MEJ: Setne sekundy od szczęścia, rekordy na osłodę

Szymon Gagatek 2014-07-10 03:08

Pierwszy dzień Mistrzostw Europy Juniorów w Dordrechcie kończymy z jednym medalem - złotym, wywalczonym przez Wojciecha Wojdaka. W środę ten dorobek mógł być jednak jeszcze bardziej okazały. Bardzo blisko zajęcia miejsca na najniższym stopniu podium byli Michał Chudy na 50 m stylem motylkowym i męska sztafeta 4x100 m stylem dowolnym.

Chudy znakomicie otworzył dla naszej kadry zmagania w sesji finałowej. Już w czasie półfinałów rywalizacji sprinterów uzyskał czas 24.37 s, poprawiając rekord Polski 17- i 18-latków w tej konkurencji! Dało mu to czwarte miejsce i pewny awans. Do najlepszej ósemki, z ostatniego miejsca dającego kwalifikację, dostał się również Dominik Ciężkowski (24.74 s). Co ciekawe, wszyscy zawodnicy startujący w finale utrzymali swoje pozycje z półfinałów, co niestety oznaczało, że Chudy znalazł się ostatecznie tuż za podium. Siedemnastolatek popłynął w wyścigu medalowym minimalnie wolniej (24.46 s) i stracił zaledwie jedną setną sekundy do brązowego medalisty, Petera Holody z Węgier! Zwyciężył Evgeny Sedov z Rosji (23.83 s), przed swoim rodakiem, Alexandrem Sadovnikovem (24.03 s). Ósmy był Ciężkowski (24.82 s).

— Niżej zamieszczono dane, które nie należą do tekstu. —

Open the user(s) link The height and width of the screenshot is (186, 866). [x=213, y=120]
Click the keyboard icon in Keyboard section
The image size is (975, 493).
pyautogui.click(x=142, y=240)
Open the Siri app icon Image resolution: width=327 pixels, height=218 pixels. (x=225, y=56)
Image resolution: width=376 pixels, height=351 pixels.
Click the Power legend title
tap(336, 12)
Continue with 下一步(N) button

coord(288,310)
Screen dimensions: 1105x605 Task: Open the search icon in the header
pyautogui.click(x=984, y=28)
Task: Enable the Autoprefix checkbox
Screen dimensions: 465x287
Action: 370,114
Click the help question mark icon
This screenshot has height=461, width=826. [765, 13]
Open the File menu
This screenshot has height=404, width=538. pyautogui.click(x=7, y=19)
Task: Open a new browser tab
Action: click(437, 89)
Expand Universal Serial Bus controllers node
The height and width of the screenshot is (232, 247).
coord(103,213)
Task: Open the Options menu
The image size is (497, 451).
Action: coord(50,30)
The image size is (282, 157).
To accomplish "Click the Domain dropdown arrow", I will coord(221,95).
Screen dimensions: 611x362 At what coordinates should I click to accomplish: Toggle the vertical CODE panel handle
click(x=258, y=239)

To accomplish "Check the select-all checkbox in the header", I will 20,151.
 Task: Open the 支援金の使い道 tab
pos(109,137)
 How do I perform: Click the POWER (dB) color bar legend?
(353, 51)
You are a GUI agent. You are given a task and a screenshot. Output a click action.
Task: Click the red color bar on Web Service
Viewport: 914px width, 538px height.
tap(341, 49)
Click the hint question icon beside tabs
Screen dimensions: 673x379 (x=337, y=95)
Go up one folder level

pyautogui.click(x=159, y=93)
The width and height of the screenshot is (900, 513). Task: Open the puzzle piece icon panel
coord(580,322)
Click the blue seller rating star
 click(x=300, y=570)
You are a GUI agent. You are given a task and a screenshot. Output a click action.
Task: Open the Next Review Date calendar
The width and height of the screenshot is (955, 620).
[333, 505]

Tylko trzech setnych sekundy do medalu zabrakło sztafecie juniorów 4x100 m stylem dowolnym. Fantastyczny występ na pierwszej zmianie zaliczył mistrz Europy juniorów w tej konkurencji z Poznania, Jan Hołub. Zawodnik Śląska Wrocław pokonał 100 metrów w 49.28 s, a więc o jedną dziesiątą sekundy szybciej od swojego dotychczasowego rekordu życiowego, który był jednocześnie rekordem kraju wśród osiemnastolatków. Żaden inny pływak, nawet startując ze startu lotnego, nie był dziś w stanie zbliżyć się do tego wyniku. Następnie w wodzie znaleźli się kolejno: Konrad Stępień (52.05 s), Piotr Ludwiczak (51.00 s) i Maciej Falaciński, który robił co mógł by wyprzedzić znajdujące się przed nami sztafety. Kiedy rozpoczął swoją zmianę, nasza ekipa była szósta. Na ostatnich dwóch długościach basenu uzyskał bardzo dobry czas 50.00 s, co pozwoliło wyprzedzić Hiszpanię i Holandię. Łącznie reprezentanci Polski zanotowali wynik 3:22.33, który przed rokiem dałby srebro. Tym razem oznaczał jednak najgorsze dla sportowca, czwarte miejsce. Do drugich Niemców zabrakło 0.24 s, do trzecich Włochów - jedynie 0.03 s! Zwyciężyli Brytyjczycy (3:19.78).

Na siódmej pozycji w finale dziewcząt uplasowały się nasze zawodniczki: Natalia Fryckowska (57.76 s), Paulina Peda (58.04 s), Julia Gus (58.60) i Paulina Nogaj (57.66 s), łącznie uzyskując czas 3:52.06. Poza zasięgiem rywalek były oczywiście reprezentantki Rosji, które pobiły rekord mistrzostw Europy juniorów (3:42.19). Zaimponowały zwłaszcza gwiazdy Sbornej. Arina Openysheva pierwszy odcinek pokonała w czasie gorszym o jedynie dwie dziesiąte sekundy od najlepszego wyniku w historii zawodów (54.98 s), a na ostatnich stu metrach Daria S Ustinova uzyskała rezultat 54.64 s.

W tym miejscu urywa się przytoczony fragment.